---- Material shown

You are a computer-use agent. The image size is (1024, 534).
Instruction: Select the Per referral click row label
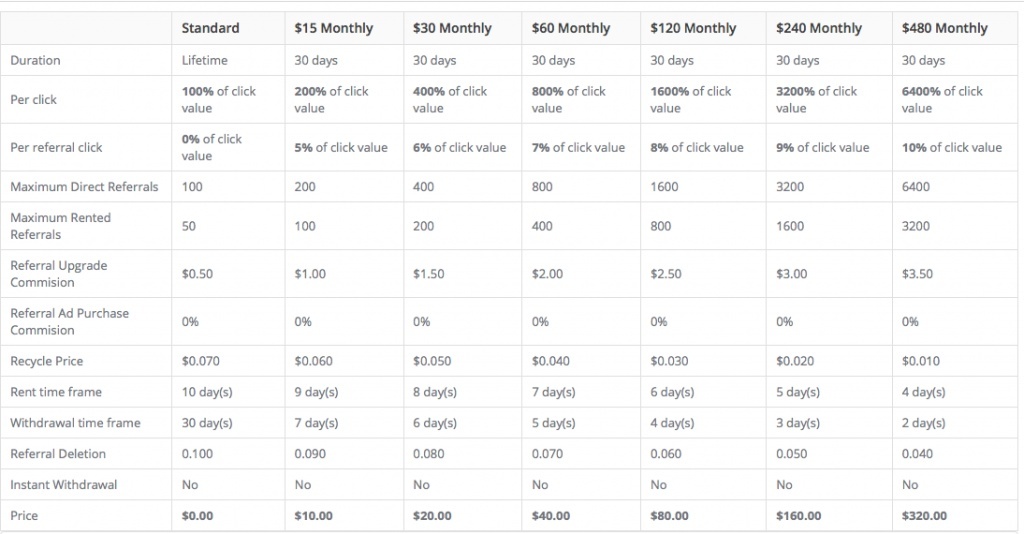(x=56, y=147)
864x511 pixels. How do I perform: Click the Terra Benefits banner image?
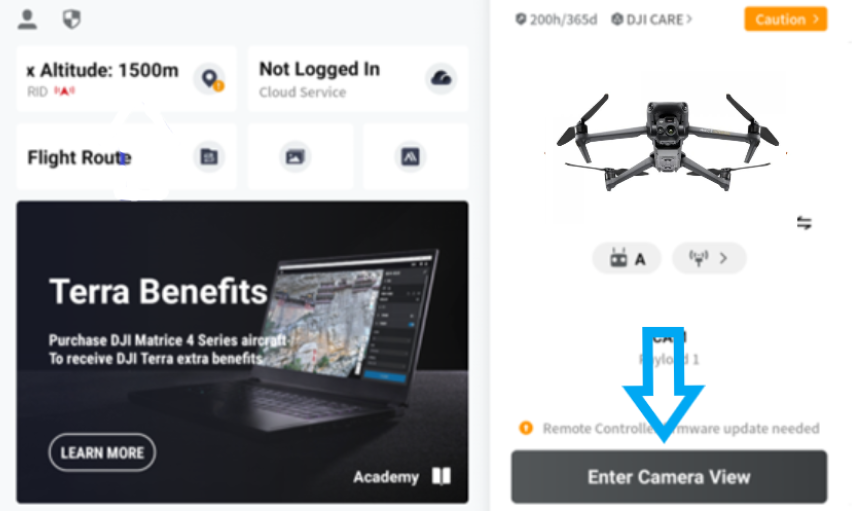pyautogui.click(x=242, y=352)
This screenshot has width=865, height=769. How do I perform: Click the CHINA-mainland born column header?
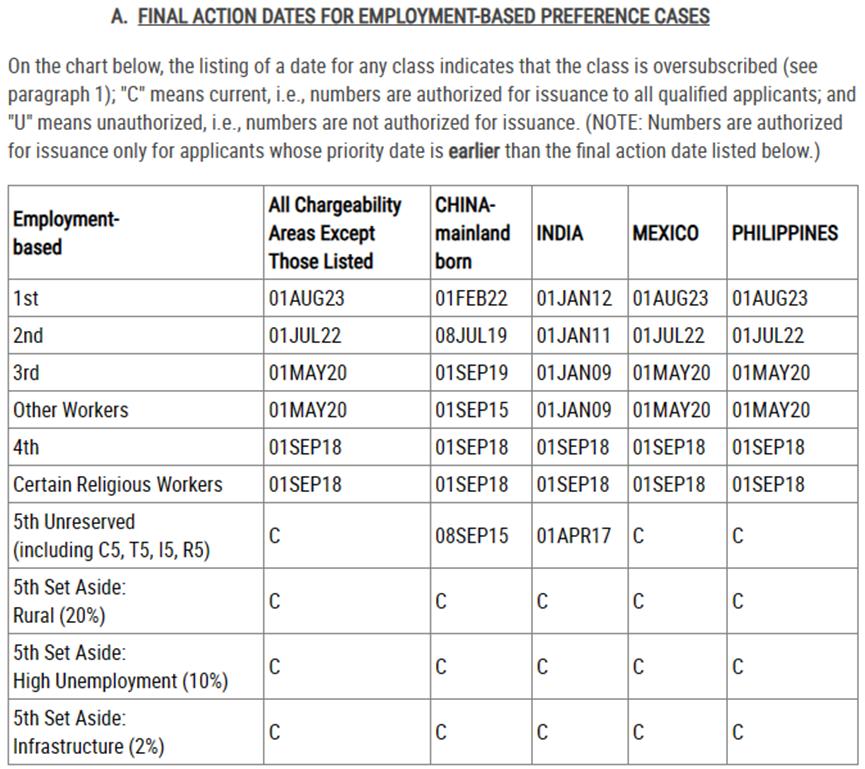point(472,233)
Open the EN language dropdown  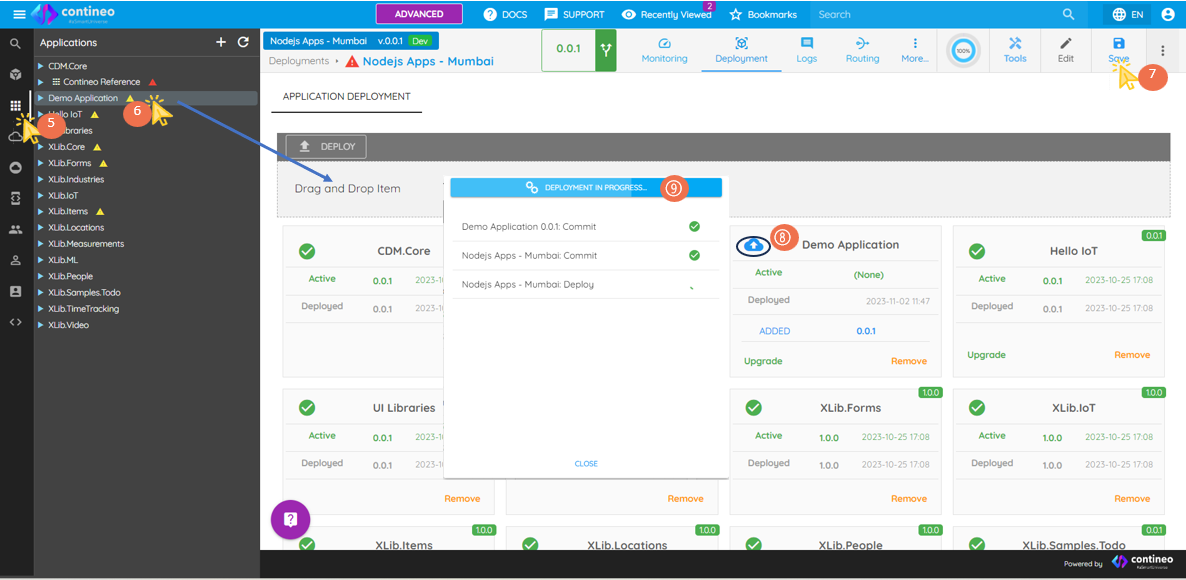point(1127,15)
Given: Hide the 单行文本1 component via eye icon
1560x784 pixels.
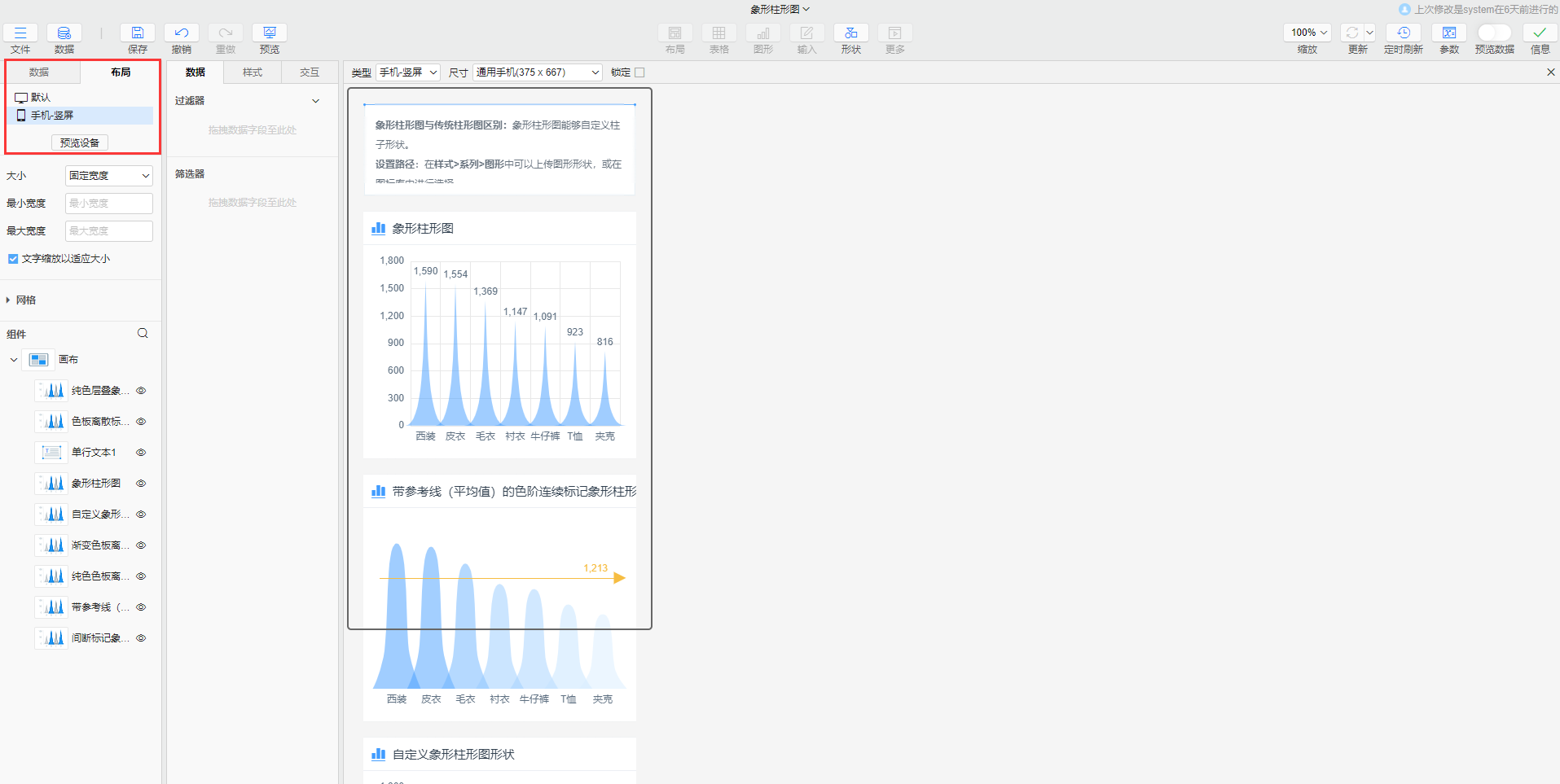Looking at the screenshot, I should [141, 453].
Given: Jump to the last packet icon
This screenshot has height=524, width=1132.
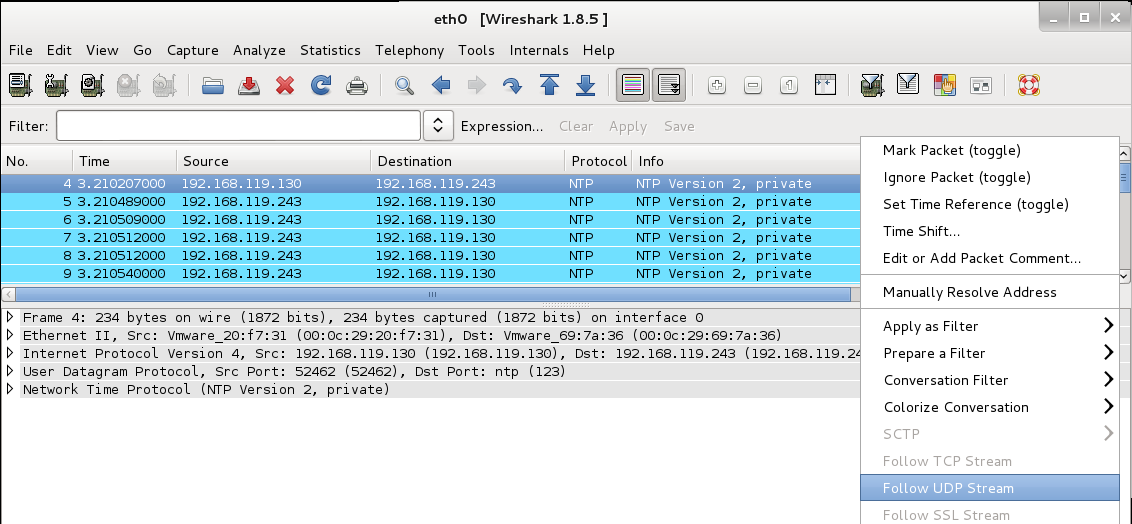Looking at the screenshot, I should point(586,86).
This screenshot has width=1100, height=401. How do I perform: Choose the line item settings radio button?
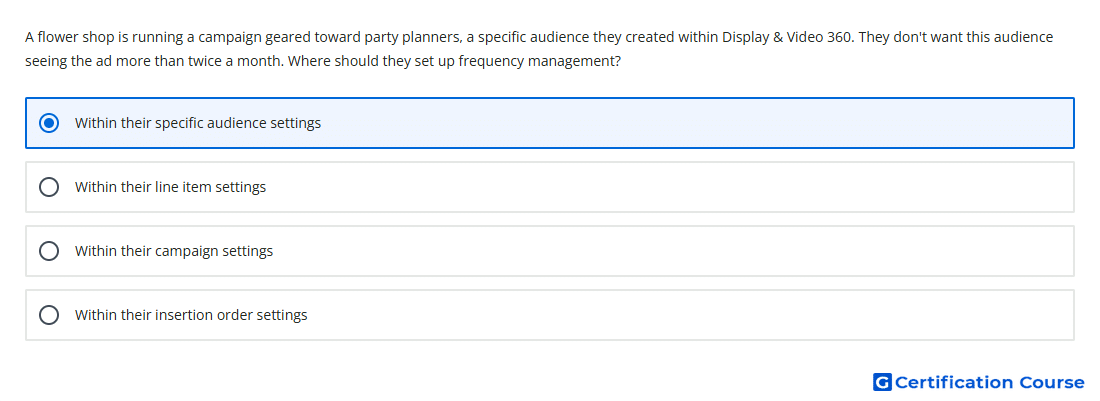49,187
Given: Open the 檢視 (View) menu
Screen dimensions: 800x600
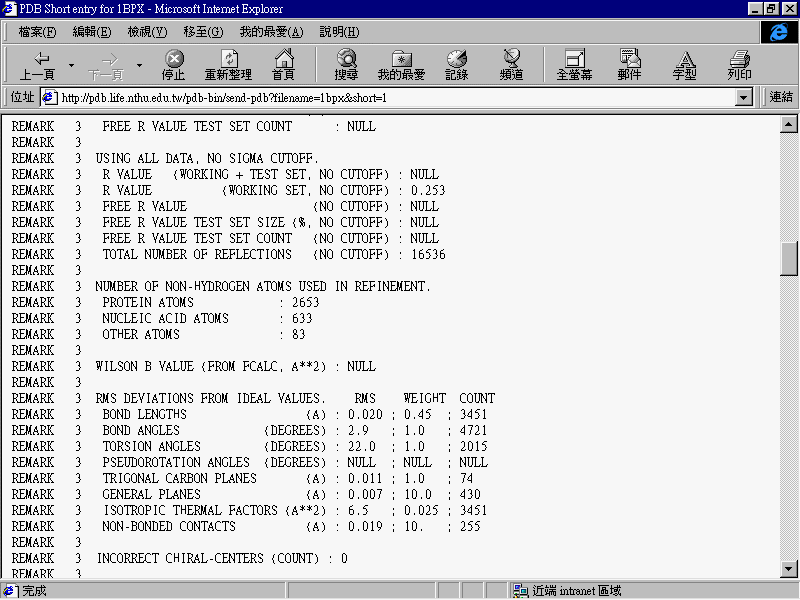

--------

Copy nothing but the lines from the line holding "Given: Jump to the last packet icon" through the last line of the entries, exactly, while leaving out the pictures.

### Task result
Given: Jump to the last packet icon
This screenshot has height=524, width=1132.
Looking at the screenshot, I should point(586,86).
This screenshot has width=1100, height=401. How do I perform: Choose the line item settings radio button?
49,187
Given: Open the 檢視 (View) menu
Screen dimensions: 800x600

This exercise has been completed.